III
El sentido básico y esencial de los acontecimientos europeos de principios del siglo XIX es el movimiento bélico en masa de los pueblos de Occidente hacia Oriente y después los de Oriente a Occidente. El iniciador de ese movimiento fue Occidente. Para que los pueblos occidentales pudieran realizar su movimiento en son de guerra hacia Moscú, era necesario: 1) que constituyeran un núcleo militar suficientemente grande para soportar el choque con el núcleo militar oriental; 2) que renunciaran a todas sus tradiciones y costumbres establecidas, y 3) que fueran dirigidos por un hombre capaz de justificarse y justificar a los suyos de los engaños, saqueos y matanzas que serían cometidos en aquel movimiento.
Y a partir de la Revolución francesa se destruye la vieja agrupación, bastante reducida; se suprimen las antiguas tradiciones y costumbres, y paso a paso se forma una agrupación de nuevas dimensiones, tradiciones y costumbres, y aparece el hombre que debe ponerse a la cabeza de aquel futuro movimiento y cargar con toda la responsabilidad de lo que tendría que hacerse.
Ese hombre, sin convicciones, sin principios, sin tradiciones, sin nombre, ni siquiera francés, por un concurso de circunstancias extrañas, se destaca entre todos los partidos que agitan el país y, sin comprometerse con ninguno, alcanza el puesto más importante.

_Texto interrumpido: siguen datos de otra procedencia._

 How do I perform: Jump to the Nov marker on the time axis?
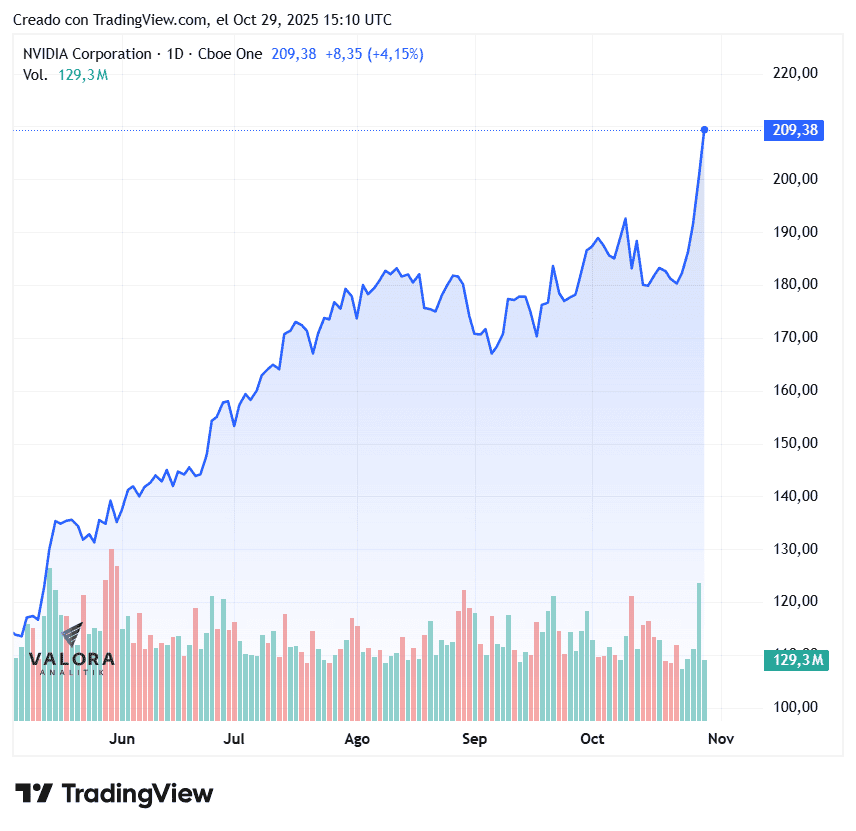pyautogui.click(x=721, y=739)
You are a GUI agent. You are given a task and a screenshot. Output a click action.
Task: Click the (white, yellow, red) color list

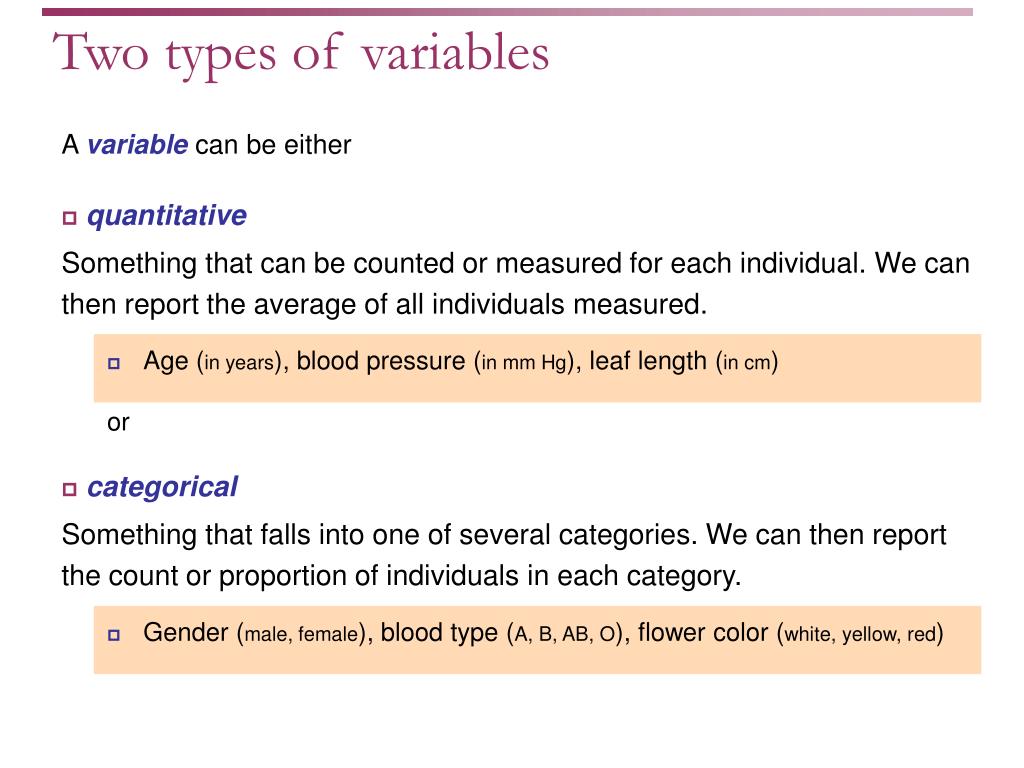point(860,634)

La ignorancia de sus camaradas, la flaqueza y nulidad de sus adversarios, la sinceridad del engaño, la mediocridad seductora y presuntuosa de ese hombre lo ponen al frente del ejército. Las aguerridas tropas del ejército italiano, la escasa combatividad del adversario, la audacia infantil y la confianza en sí mismo le conquistan la gloria militar. Por todas partes lo acompaña infinidad de las llamadas casualidades. Hasta el desfavor de los gobernantes franceses le resulta útil. Sus tentativas de cambiar el destino para él reservado no tienen éxito: Rusia rechaza sus servicios; tampoco logra un destino en Turquía. Durante las guerras de Italia, más de una vez se halla al borde de la perdición y siempre se salva de manera inesperada. Las tropas rusas, esas fuerzas que pueden aniquilar su gloria, por diversas consideraciones diplomáticas no entran en Europa mientras él está allí.
A su regreso de Italia, se encuentra en Francia con un gobierno en plena decadencia; los hombres que entran a formar parte de él fracasan y se hunden inevitablemente.
Y de manera espontánea se presenta, como única salida de aquella peligrosa situación, la absurda e inmotivada expedición a África. Una vez más lo acompaña eso que se ha llamado casualidad; la inexpugnable Malta se rinde sin un disparo; sus actos más imprudentes resultan coronados por el éxito. La flota enemiga, que después no deja pasar una sola barca, deja pasar a todo un ejército. En África se cometen numerosos atropellos contra habitantes casi desarmados. Y los hombres que cometen esos crímenes, y sobre todo su jefe, están convencidos de que han conquistado la gloria y se parecen a César o Alejandro de Macedonia.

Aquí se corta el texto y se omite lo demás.